Ingredients are important — always read your labels. Try to shy away from “blends” because this typically means for some reason they’ve chosen not to share what exactly is in their product, or how much.

Timing is everything. Pre workout should be taken about 30 minutes prior to a workout for optimal effectiveness.

Cycle off. Every 4 to 6 weeks try to go a couple of weeks without taking pre workout. This will allow your body’s sensitivity to go back up and your natural energy sources to do their jobs again.

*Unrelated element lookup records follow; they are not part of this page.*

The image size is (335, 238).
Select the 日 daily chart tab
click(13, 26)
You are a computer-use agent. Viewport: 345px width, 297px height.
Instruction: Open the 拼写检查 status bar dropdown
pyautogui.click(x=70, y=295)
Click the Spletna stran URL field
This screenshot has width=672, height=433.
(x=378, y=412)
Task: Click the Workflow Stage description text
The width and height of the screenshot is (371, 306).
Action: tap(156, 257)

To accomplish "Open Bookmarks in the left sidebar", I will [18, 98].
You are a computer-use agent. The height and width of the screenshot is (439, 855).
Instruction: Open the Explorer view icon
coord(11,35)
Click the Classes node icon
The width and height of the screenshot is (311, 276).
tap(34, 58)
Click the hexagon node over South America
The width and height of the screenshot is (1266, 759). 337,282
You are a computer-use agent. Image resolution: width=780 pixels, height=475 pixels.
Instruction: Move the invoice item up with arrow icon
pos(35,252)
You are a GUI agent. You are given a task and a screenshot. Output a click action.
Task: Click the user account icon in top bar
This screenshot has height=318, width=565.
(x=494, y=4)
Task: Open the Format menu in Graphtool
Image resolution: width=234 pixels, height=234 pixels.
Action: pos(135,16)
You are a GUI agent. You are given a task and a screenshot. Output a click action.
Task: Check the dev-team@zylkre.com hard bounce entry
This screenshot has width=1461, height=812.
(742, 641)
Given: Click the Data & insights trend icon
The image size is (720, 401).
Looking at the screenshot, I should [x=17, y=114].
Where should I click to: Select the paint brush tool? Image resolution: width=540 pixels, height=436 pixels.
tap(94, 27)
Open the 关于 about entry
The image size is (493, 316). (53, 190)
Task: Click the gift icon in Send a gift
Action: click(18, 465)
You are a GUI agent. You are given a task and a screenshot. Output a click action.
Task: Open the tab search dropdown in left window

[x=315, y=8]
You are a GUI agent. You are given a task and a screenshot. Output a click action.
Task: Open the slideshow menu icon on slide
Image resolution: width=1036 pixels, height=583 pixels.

Research. There is still plenty of research to be done within and around the supplement industry. In my personal opinion, pre workouts are half mental. If you believe they’re going to work — then they’ll work. They’re also expensive — so don’t break the bank for a “pump” — your workouts will be just fine without it.

What I use: Currently I’m using C4 50x. (Yes, they have a “blend” but they list out the ingredients within the blend.)
C4

Notice: I am not a doctor, dietitian, or supplement professional. I’m simply a girl who likes to workout and eat healthy. Please, do your own research and talk to the appropriate professionals before making any major health decisions — like trying a pre workout.